Les 2,8 millions de retraités algériens ont commencé à bénéficier ces derniers jours d’une augmentation de leurs pensions. Crise financière oblige, cette revalorisation (très modeste) des pensions et allocations de retraites, qui intervient seulement au mois de juillet, a été fixée à 2,5% pour l’année 2016 par le gouvernement.
La décision de la dernière tripartite de mettre fin au dispositif de départ à la retraite sans condition d’âge dans le but, exprimé explicitement, de « sauvegarder les équilibres financiers de la caisse nationale de retraite (CNR) », est un signal dépourvu d’ambiguités. La viabilité financière du système de retraite algérien, bien qu’elle soit encore assurée aujourd’hui de façon conjoncturelle, est clairement menacée à terme par de profonds déséquilibres structurels qui trouvent leur origine dans le fait que les ressources de la CNR ne se développent pas de façon proportionnelle à l’activité économique; principalement en raison du poids croissant de l’activité informelle. En substance, face à la croissance rapide des prestations, les cotisations ne rentrent pas suffisamment.
Le nombre des retraités en croissance rapide
En juillet 2016, le système national de retraites concerne 2,880 millions de retraités. Parmi ces derniers, 2,6 millions bénéficient d’une pension tandis qu’environ 250 mille perçoivent seulement une allocation de retraite d’un montant beaucoup plus modeste. Les pensions directes concernent 1,5 millions de retraités tandis que 650 mille touchent des pensions de réversion. L’évolution rapide du nombre de retraités est une caractéristique majeure des dernières années. Ils étaient seulement un peu plus de 1, 2 millions en 2000. Leur effectif s’accroît actuellement au rythme de près de 200 mille nouveaux retraités chaque année (soit environ 7 % par an).
Des prestations proches de 10 milliards de dollars par an
Suivant des chiffres confirmés récemment par le directeur de cette caisse, la CNR verse mensuellement plus de 86 milliards de dinars de pensions. On s’attends donc à ce que le montant des prestations franchisse la barre des 1000 milliards de dinars ( près de 10 milliards de dollars). Ces versement ont également été en très forte croissance au cours de la décennie écoulée puisque qu’ils étaient seulement de 200 milliards de dinars en 2005, et d’environ 400 milliards de dinars en 2010.

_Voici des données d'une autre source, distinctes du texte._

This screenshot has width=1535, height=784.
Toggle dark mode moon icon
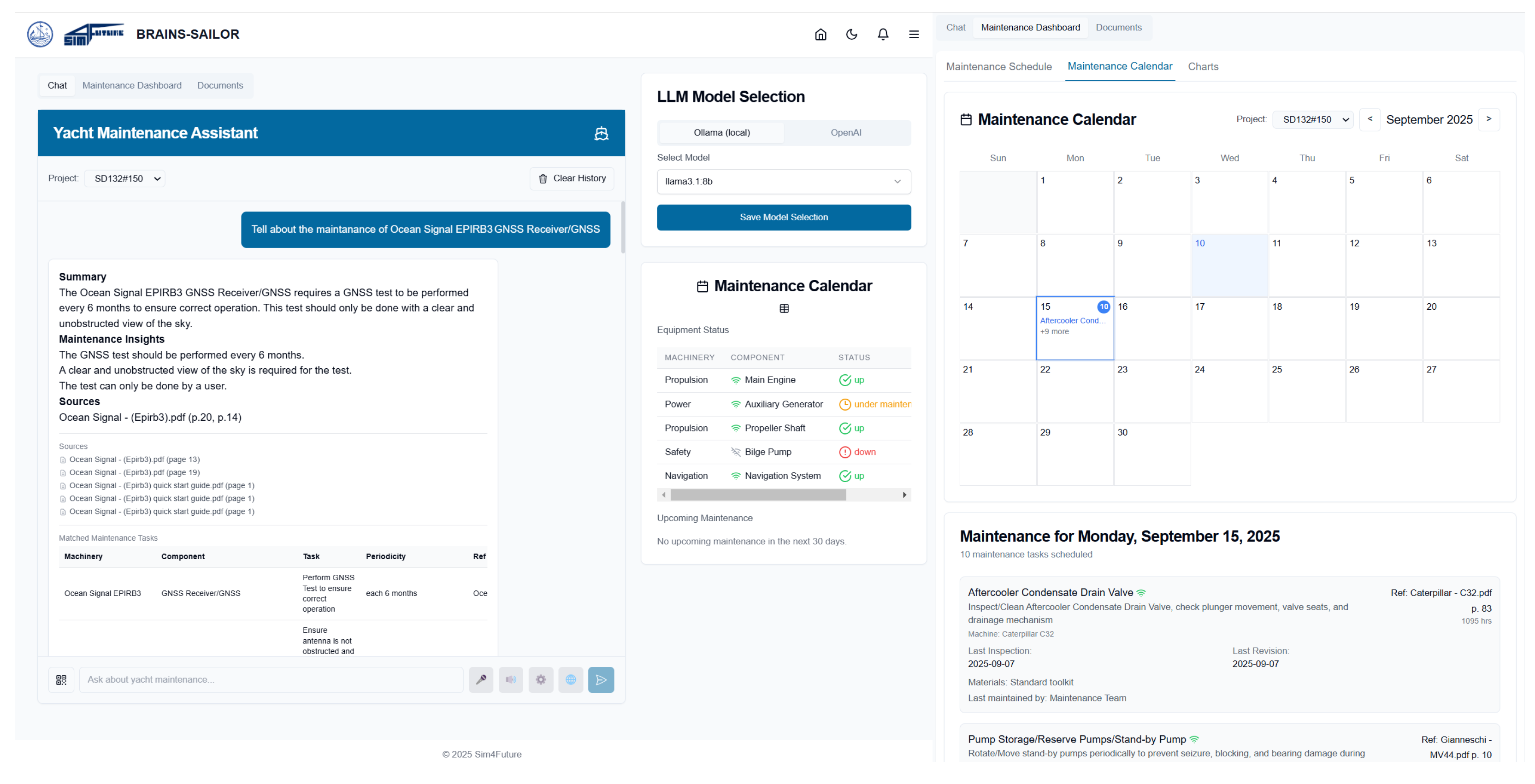click(851, 35)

Les équilibres financiers de la CNR ont connu une première alerte en 2006 et en 2007 avec l’apparition au cours de ces deux années des premiers déficits de son histoire ;Ces derniers ont été rapidement éliminés grâce à l’augmentation du taux des cotisations porté à cette occasion de 16 à 17 %.
Le budget de l’Etat à la rescousse depuis 2007
Ces premiers déficits ont servi de révélateurs de la fragilité des équilibres financiers du système de retraite algérien et ont conduit , dans le but affirmé d’« assurer sa pérennité à long terme », à la création par la loi de finance complémentaire 2006, du Fonds national de réserves des retraites (FNRR). Ce dernier est alimenté par une fraction de la fiscalité pétrolière (2%) ainsi que par une fraction des excédents de trésorerie des caisses de sécurité sociale. On estime, au cours des dernières années et depuis la mise en œuvre effective du FNRR, que la viabilité financière du système national de retraite est assurée à hauteur d’environ 20 % par la contribution financière du budget de l’Etat.
Pas assez de cotisants
Si la situation financière de la CNR n’est pas jugée actuellement alarmante par les responsables du secteur, ces derniers ne manquent néanmoins aucune occasion de souligner que le principal défi à moyen terme consiste pour le système national de retraite à « maintenir l’équilibre entre le nombre de retraités et le nombre de cotisants ». Face à des prestations en croissance rapide, le nombre de cotisants, estimé actuellement à 7 millions d’actifs, n’augmente pas au même rythme. En cause, essentiellement, le poids croissant de l’informel qui concerne, suivant les sources, entre trois et quatre millions de travailleurs non déclarés.
C’est dans ce contexte que les partenaires sociaux sont invités, de façon de plus en plus pressante au cours des dernières années, à réfléchir à une stratégie destinée à renforcer les bases du système national de retraite. «Il faut penser à moyen terme à maintenir ces équilibres financiers. Mais il ne faut surtout pas attendre d’éventuels déséquilibres comme cela se produit dans beaucoup de pays. Il faut être préventif en prenant des décision en concertation avec les partenaires sociaux», déclarait récemment de façon significative le DG e la CNR.
Vers de nouveaux « ajustements »
Le souci d’assurer un « bon fonctionnement du système de retraite » s’est ainsi traduit de nouveau par la récente hausse du taux de cotisations des salariés, qui a franchi un nouveau pallier en passant de 17% à 18%. Ce n’est cependant encore qu’une première étape. De nombreuses propositions sont désormais sur la table en vue de réviser le dispositif en vigueur. La décision récente, approuvée par la Tripartite, de supprimer le départ à la retraite sans condition d’âge a donné le ton. Le Premier ministre, Abdelmalek Sellal, avait annoncé à cette occasion un nouveau projet de loi fixant l’âge de départ à la retraite à 60 ans pour tout le monde «par souci d’équité et de préservation des capacités de la Caisse nationale de retraite». Quelques jours plus tard, M. Sellal avait un peu corrigé le tir en affirmant, lors de sa visite à Tiaret, que « l’âge de départ à la retraite est de 60 ans, comme entériné lors de la dernière réunion de la tripartite » en précisant que cette disposition «pourrait être allégée» pour les métiers pénibles.
On s’oriente donc désormais clairement, dans les années qui viennent, vers des «adaptations progressives sur l’âge de départ à la retraite et sur les durées de cotisations » ainsi que probablement vers la recherche de financements complémentaires pour consolider les équilibres financiers de la caisse nationale des retraites. « Un problème social majeur pour les années 2020, alors même que la perspective des financements budgétaires est aléatoire », commente Abdellatif Benachenhou dans son dernier ouvrage.